## YOUR TASK
Retrieve every line from the records in which the word "Given" occurs.

## MATERIAL SHOWN
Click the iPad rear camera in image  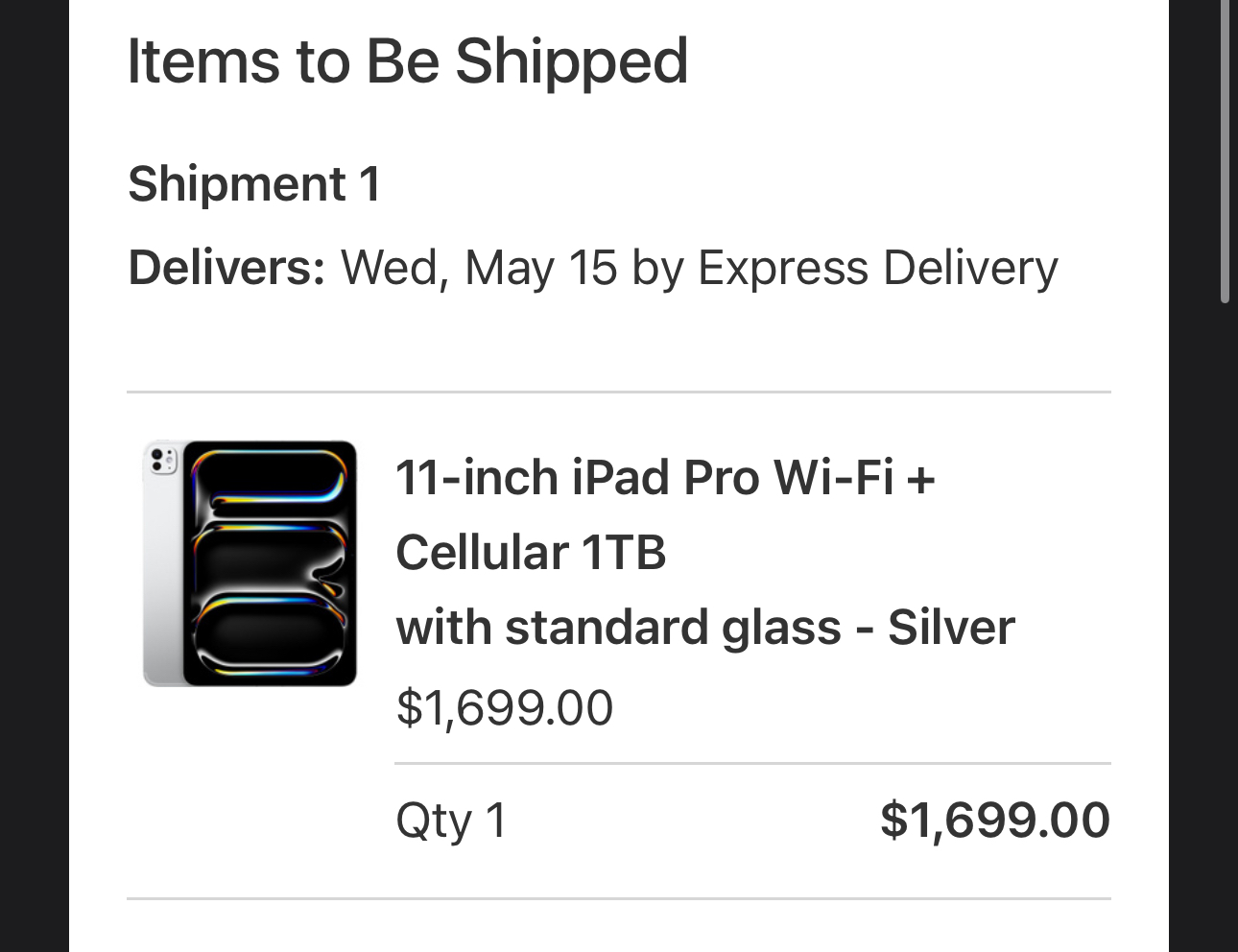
==
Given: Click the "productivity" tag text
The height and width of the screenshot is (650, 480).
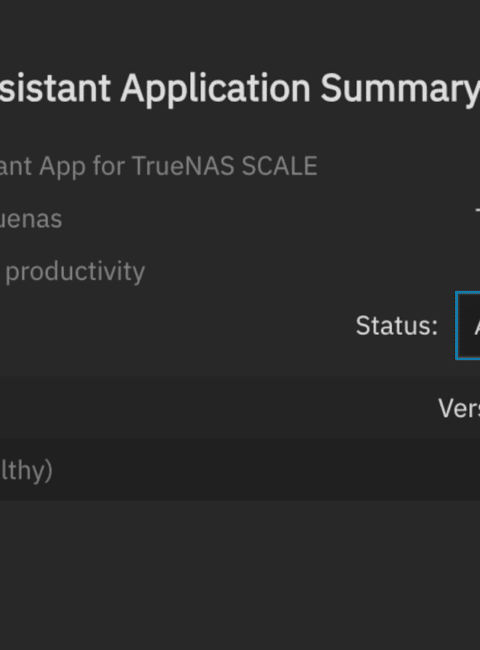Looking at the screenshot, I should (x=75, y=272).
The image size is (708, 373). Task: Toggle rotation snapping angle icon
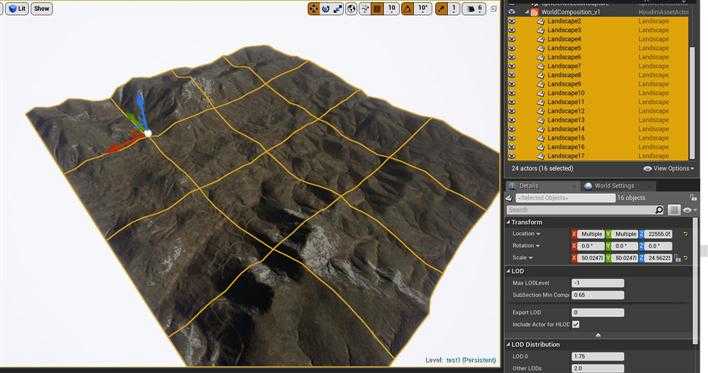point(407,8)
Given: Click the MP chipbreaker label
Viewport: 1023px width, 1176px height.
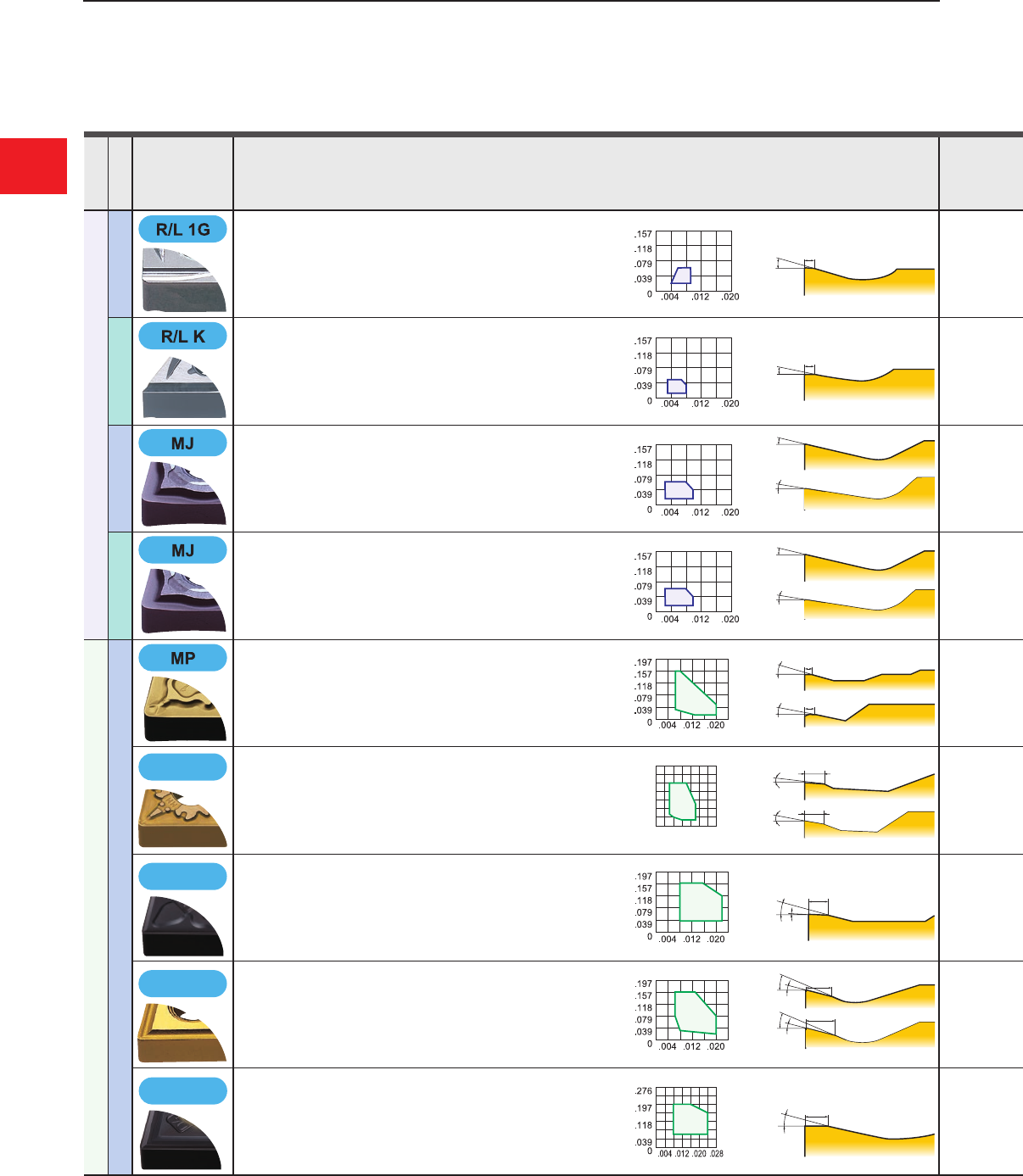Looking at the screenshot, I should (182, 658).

## EXERCISE RESPONSE
Given: Click the "productivity" tag text
Given: Click the MP chipbreaker label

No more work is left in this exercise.